Comb through the entries for "this" and pull out each line that holds it.

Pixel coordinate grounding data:
.....
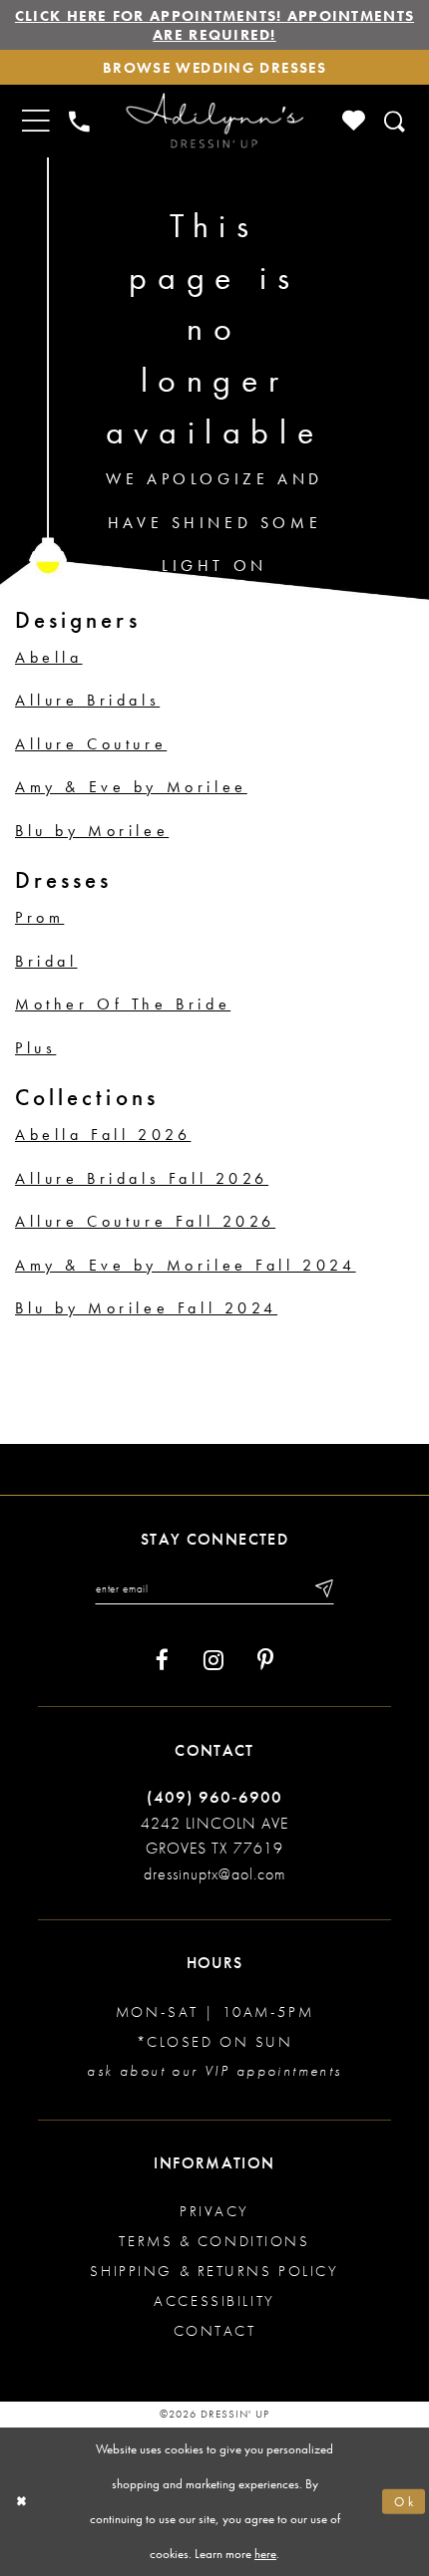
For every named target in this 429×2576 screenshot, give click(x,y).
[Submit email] (322, 1588)
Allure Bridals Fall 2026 (141, 1178)
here (265, 2553)
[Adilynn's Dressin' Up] (214, 121)
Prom (39, 917)
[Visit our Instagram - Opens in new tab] (213, 1660)
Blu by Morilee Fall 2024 (146, 1307)
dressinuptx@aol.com (214, 1873)
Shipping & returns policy (214, 2270)
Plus (35, 1047)
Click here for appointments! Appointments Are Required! (214, 25)
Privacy (214, 2210)
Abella (49, 657)
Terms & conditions (214, 2240)
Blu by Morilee (92, 830)
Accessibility (214, 2300)
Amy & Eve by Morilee (131, 786)
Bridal (46, 961)
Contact (215, 2330)
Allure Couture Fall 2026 (145, 1221)
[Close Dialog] (21, 2501)
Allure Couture (91, 743)
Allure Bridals (87, 700)
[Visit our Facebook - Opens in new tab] (162, 1660)
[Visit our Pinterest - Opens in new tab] (265, 1660)
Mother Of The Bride (122, 1004)
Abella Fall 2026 (103, 1134)
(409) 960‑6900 (214, 1797)
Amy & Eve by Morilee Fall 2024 (185, 1265)
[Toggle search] (395, 122)
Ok (405, 2501)
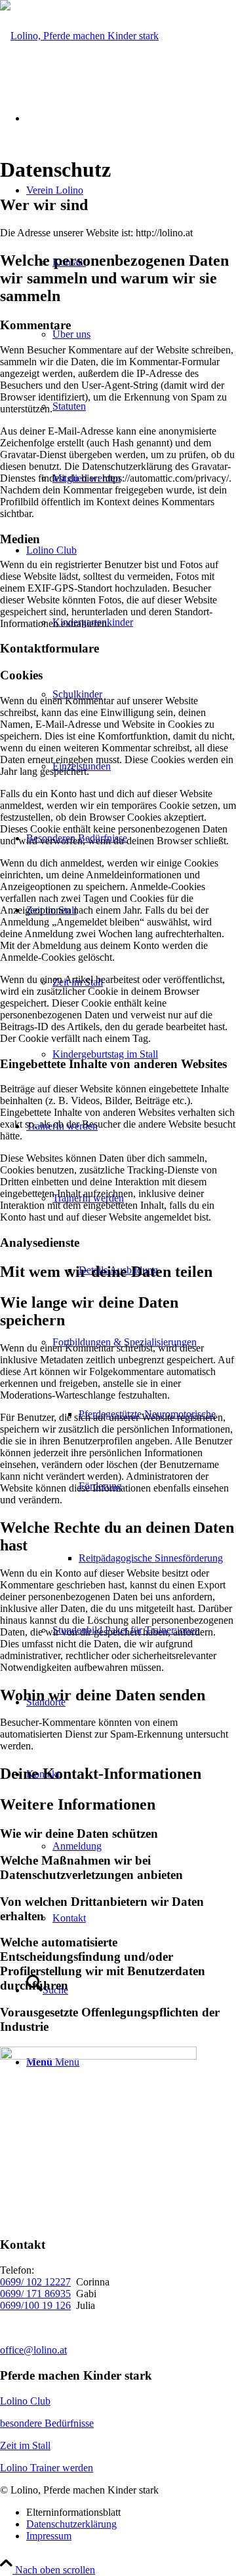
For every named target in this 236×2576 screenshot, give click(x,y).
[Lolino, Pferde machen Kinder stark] (79, 35)
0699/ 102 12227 (35, 2281)
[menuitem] (144, 1054)
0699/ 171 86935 (35, 2293)
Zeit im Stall (25, 2445)
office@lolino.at (33, 2349)
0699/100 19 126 (35, 2305)
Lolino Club (25, 2400)
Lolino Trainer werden (46, 2467)
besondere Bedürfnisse (47, 2423)
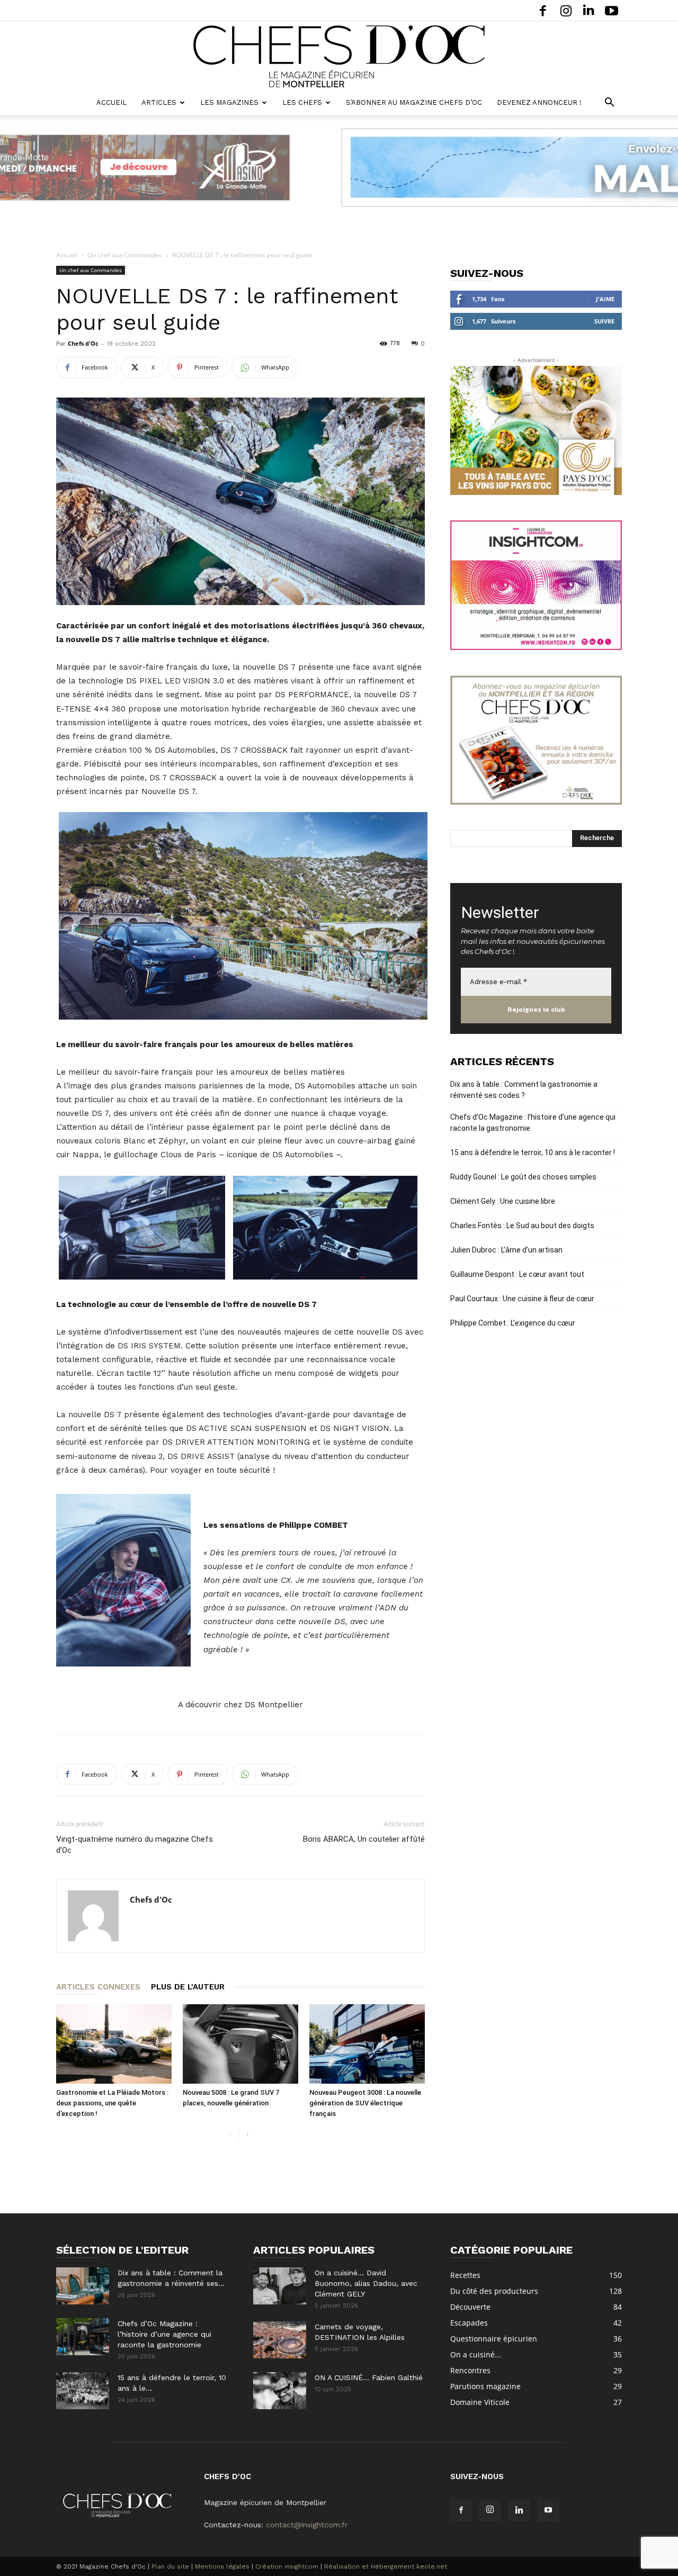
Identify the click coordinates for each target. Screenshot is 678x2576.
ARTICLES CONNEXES (98, 1987)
.....
*Answer area*
For every named target in this 429×2576 screenshot, give click(x,y).
For every named target in this 236×2576 screenshot, give click(x,y).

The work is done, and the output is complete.